Task brief:
Go through the entries below and copy every line that holds the word "Children".

Supplied data Block Start

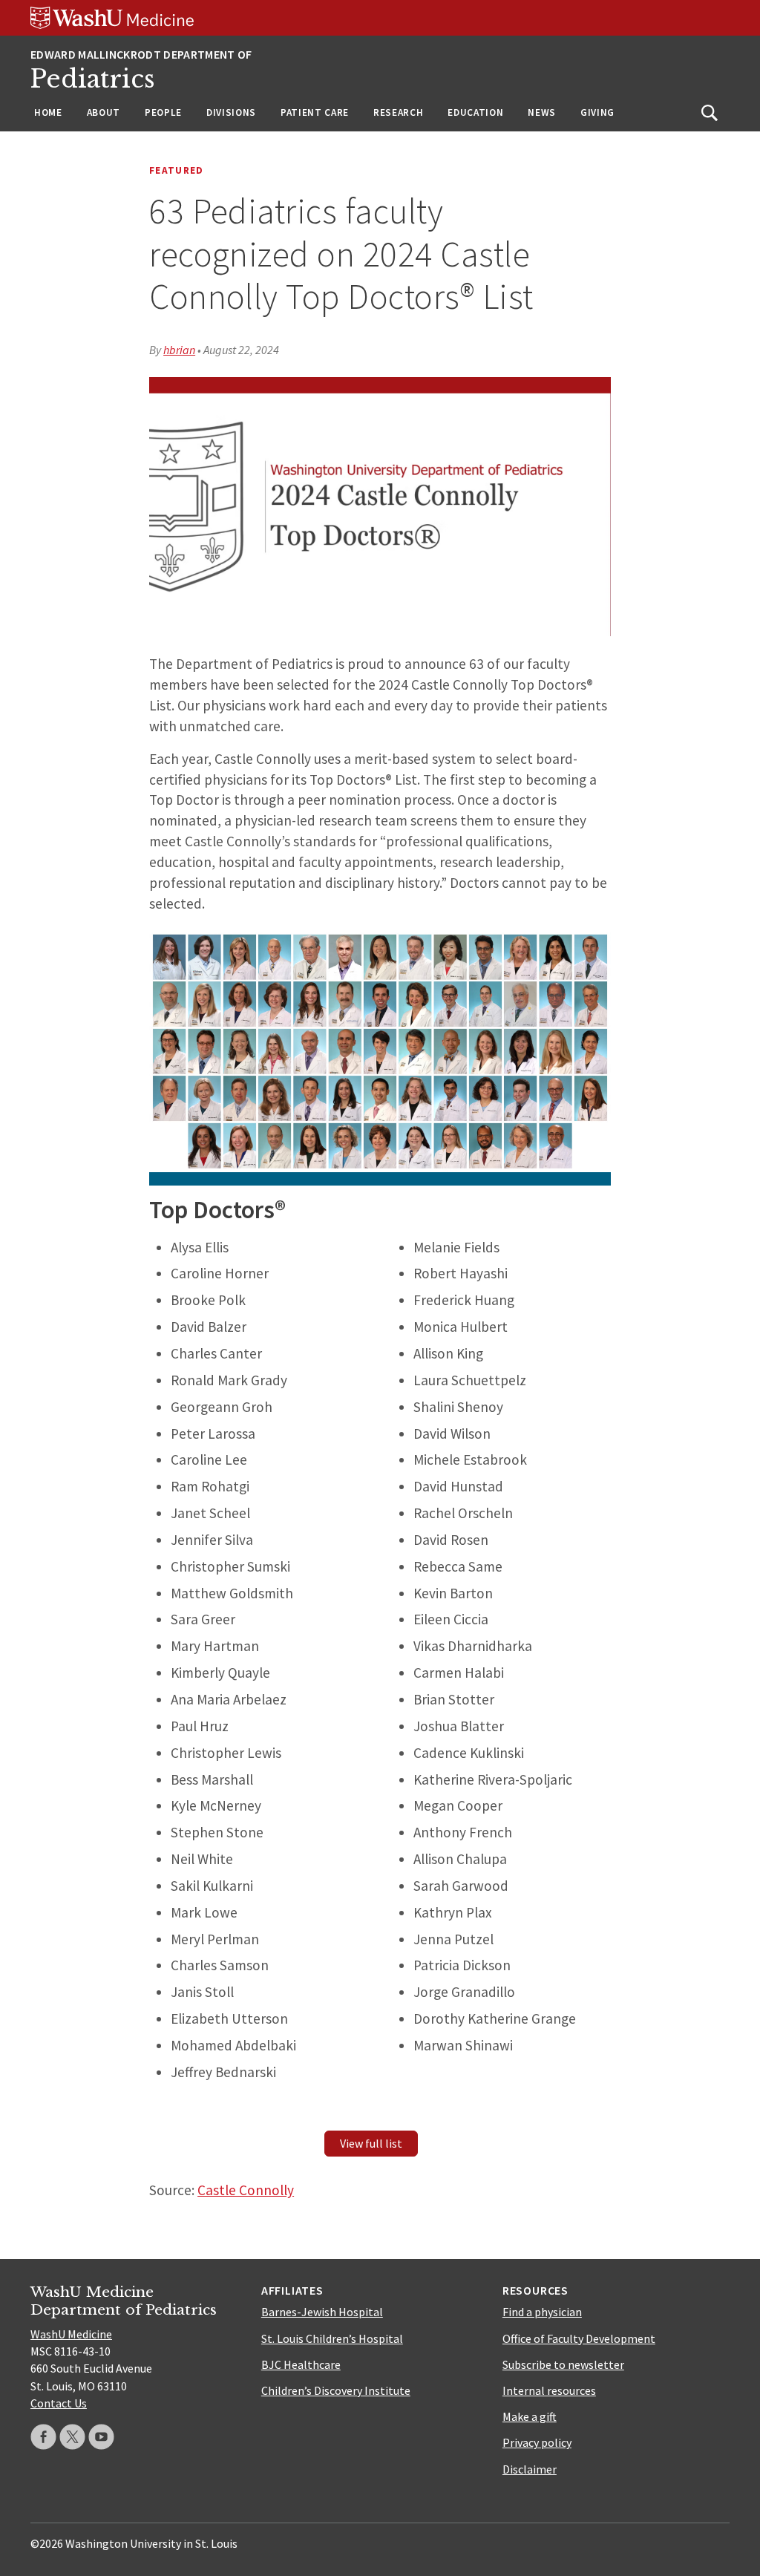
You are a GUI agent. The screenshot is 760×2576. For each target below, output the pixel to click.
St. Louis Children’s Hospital (332, 2338)
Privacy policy (536, 2442)
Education (475, 112)
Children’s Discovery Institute (335, 2390)
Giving (597, 112)
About (103, 112)
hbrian (179, 349)
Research (398, 112)
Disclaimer (529, 2469)
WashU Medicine (71, 2334)
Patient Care (315, 112)
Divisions (231, 112)
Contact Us (58, 2403)
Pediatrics (92, 79)
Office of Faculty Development (578, 2338)
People (163, 112)
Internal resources (549, 2390)
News (542, 112)
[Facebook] (43, 2437)
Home (48, 112)
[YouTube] (101, 2437)
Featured (176, 170)
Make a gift (529, 2416)
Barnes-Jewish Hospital (322, 2311)
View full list (371, 2143)
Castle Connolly (245, 2190)
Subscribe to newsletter (563, 2364)
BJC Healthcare (301, 2364)
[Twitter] (72, 2437)
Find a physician (542, 2311)
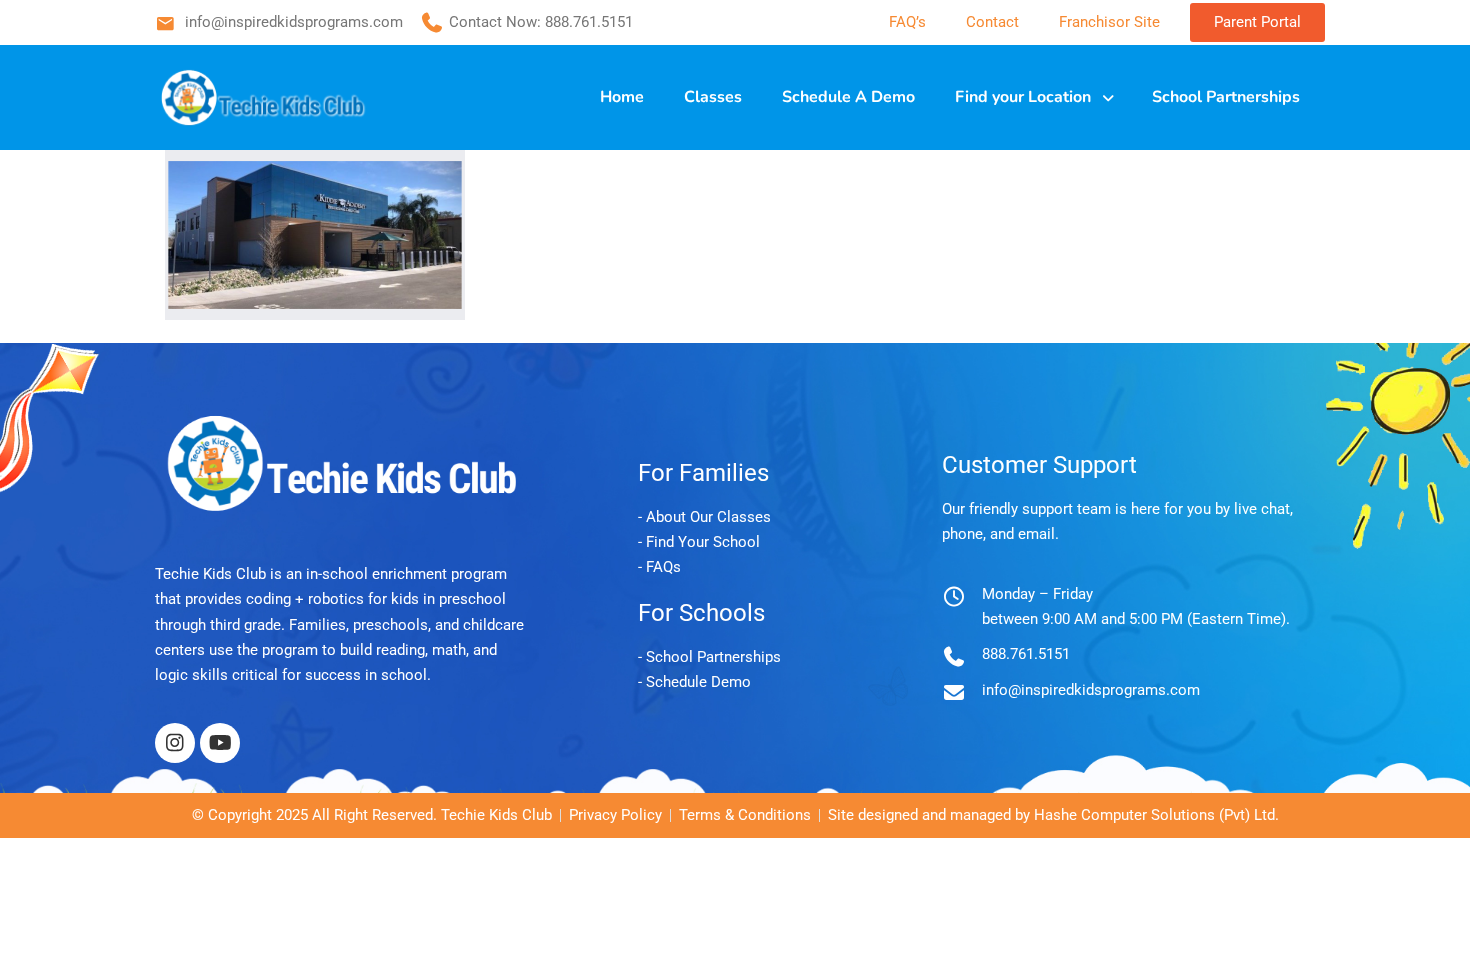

Supplied data Block End

Reply:
St. Louis Children’s Hospital (332, 2338)
Children’s Discovery Institute (335, 2390)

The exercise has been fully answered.